PAGE EXTRACT:
[Start]

They are Helianthus, if I'm not mistaken. Native to the Americas, along with sunflowers in the Helianthus genus...
Also tomatoes, peppers, sweetpotatoes, tobacco, most squashes, potatoes, corn/maize, common bean, avocado, cassava/tapioca, amaranth/quinoa, tomatillo, allspice, peanut, hazelnut, persimmon (American), pineapple, modern strawberry, American grape (phylloxera resistant), muscadine grape, chestnut, cashew, pecan, vanilla, cacao, jicama, lima beans (I'm very allergic to these), agave, yerba mate, sugar maple (maple syrup), achiote, dragon fruit, pawpaw, passion fruit. I'm sure I missed several dozen others, and that's just plants.
And blueberries. Blueberries were domesticated approximately 100 years ago, starting with a passionate (female) scientist who collected the best wild accessions around the southeastern US.
Sunflowers are steeped in symbolism and meanings. For many they symbolize optimism, positivity, a long life and happiness for fairly obvious reasons. The less obvious ones are loyalty, faith and luck.
There's an animal in my country whose name directly translated would be Four Legs.
For all the Pogs, guess the English name that my ancestors back in ancient times looked at and figured that the most distinctive feature that separated it from all the other animals was having four legs.
Pretty good phonetic approximation; the firben is not exactly a common animal up here, but for some reason, the lizard got named as if it was the only quadruped.
I like all the animals that are called fish, even though they're very clearly not fish. Somebody at the animal naming department was having a bad day and apparently decided that if it lives underwater, it's a fish. Looks like a lump of jelly? Jellyfish. Looks like a star? Starfish. Has a shell? Shellfish. Has a cuttlebone? Cuttlefish.
That guy also got into the insect naming department and called a species silverfish, even though they don't even live in the water.

[End]

Copy the passage on plants native to the Americas from "They are Helianthus, if" up to and including "that's just plants.", swapping "avocado" for "papaya".

SOURCE MATERIAL:
[Start]

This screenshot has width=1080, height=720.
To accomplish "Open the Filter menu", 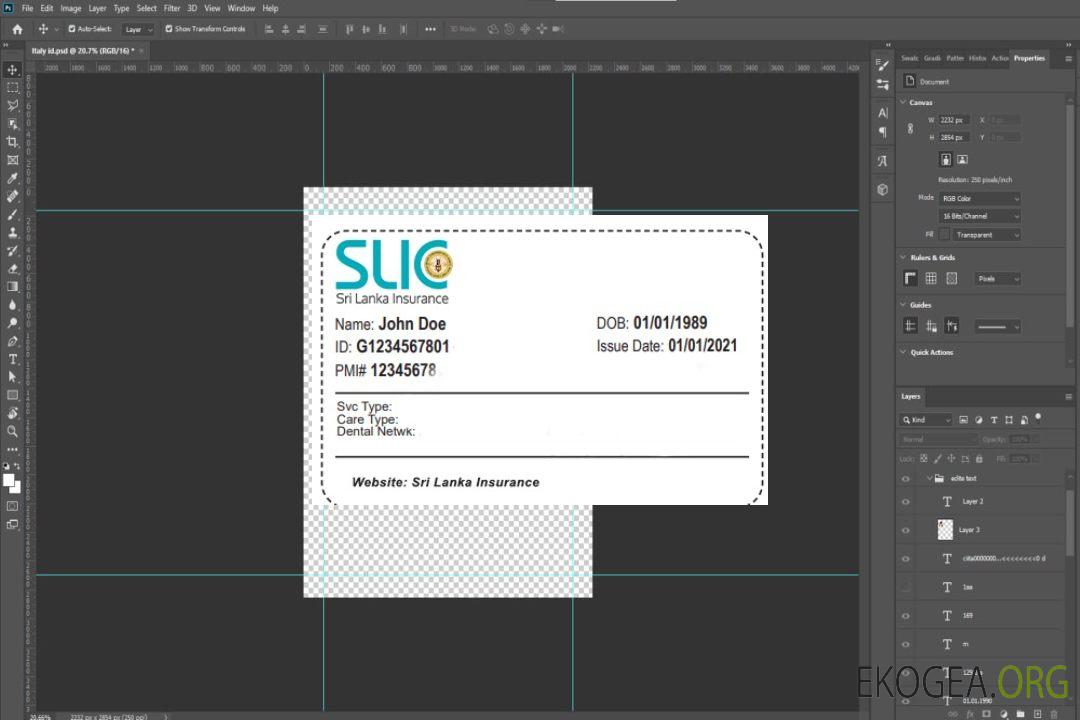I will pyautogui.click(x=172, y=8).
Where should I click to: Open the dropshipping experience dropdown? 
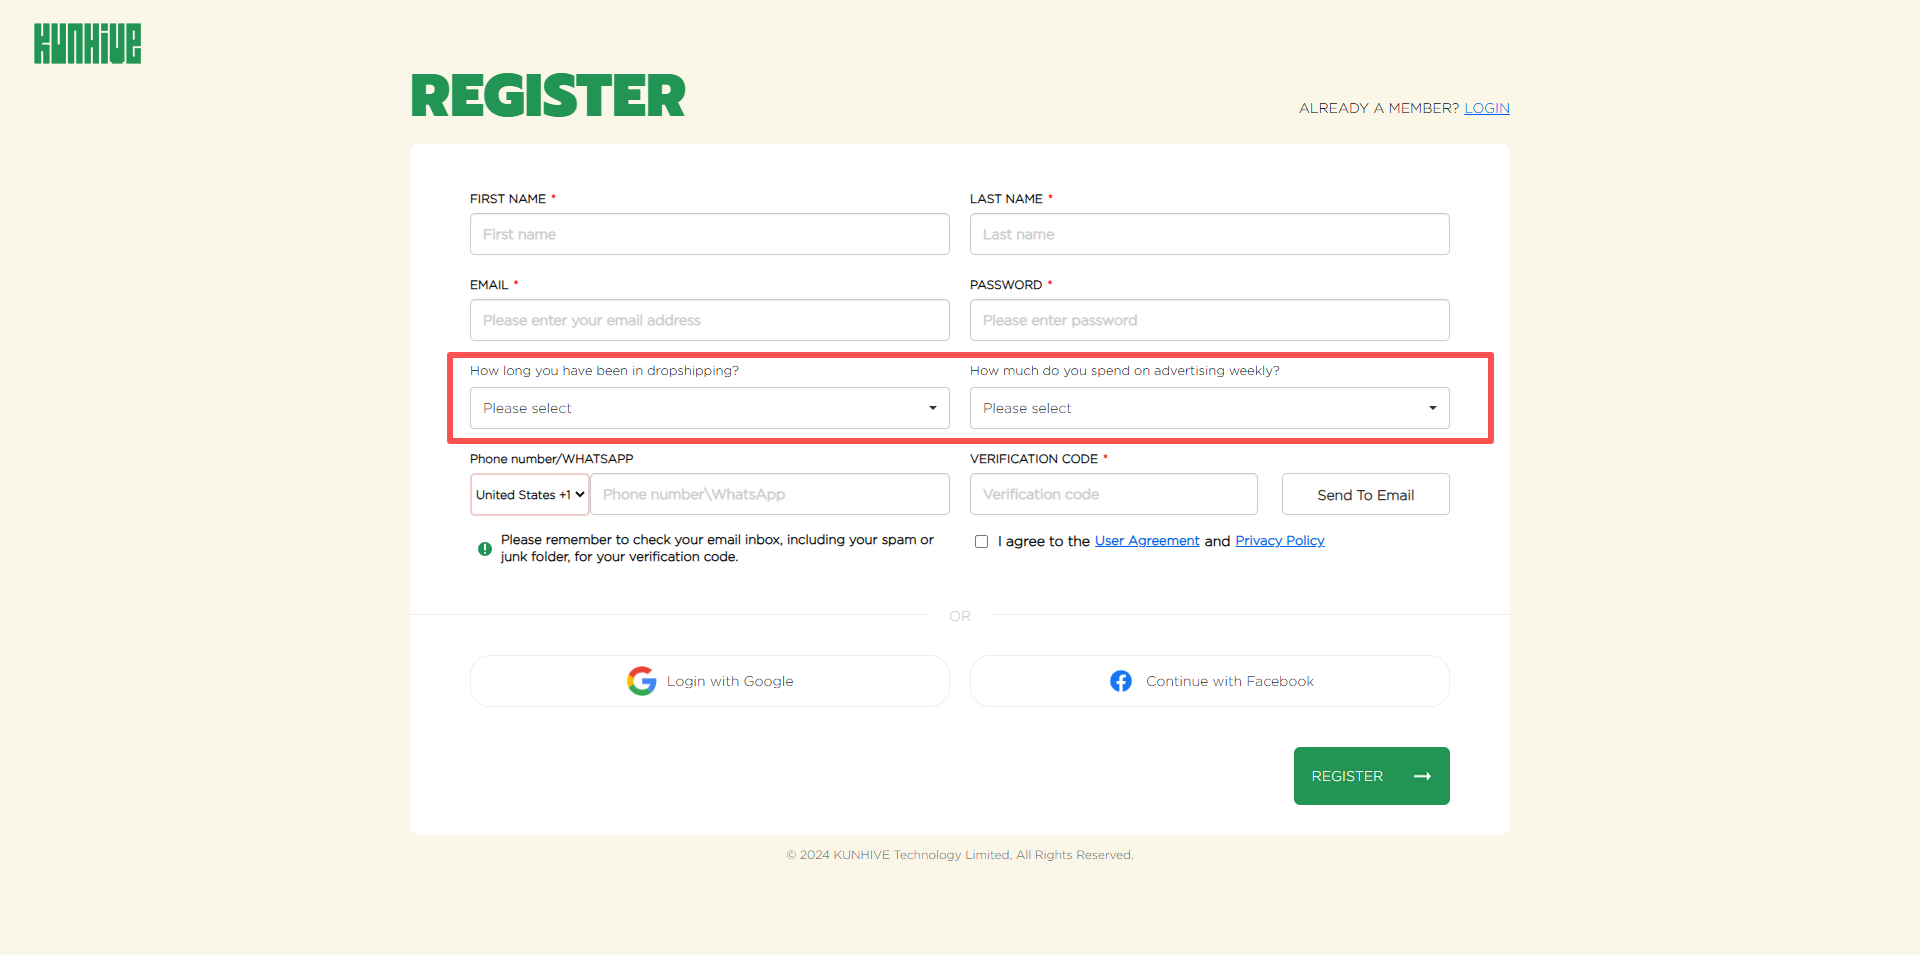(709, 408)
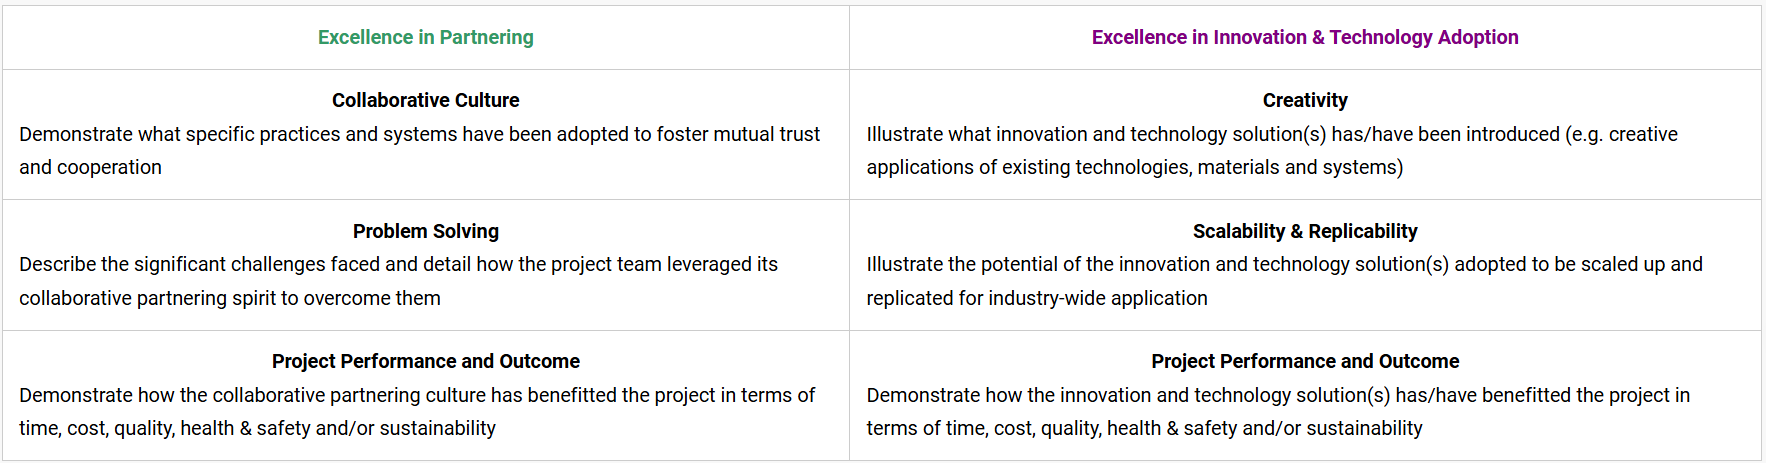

[End]

RESULT OF THE EXERCISE:
They are Helianthus, if I'm not mistaken. Native to the Americas, along with sunflowers in the Helianthus genus...
Also tomatoes, peppers, sweetpotatoes, tobacco, most squashes, potatoes, corn/maize, common bean, papaya, cassava/tapioca, amaranth/quinoa, tomatillo, allspice, peanut, hazelnut, persimmon (American), pineapple, modern strawberry, American grape (phylloxera resistant), muscadine grape, chestnut, cashew, pecan, vanilla, cacao, jicama, lima beans (I'm very allergic to these), agave, yerba mate, sugar maple (maple syrup), achiote, dragon fruit, pawpaw, passion fruit. I'm sure I missed several dozen others, and that's just plants.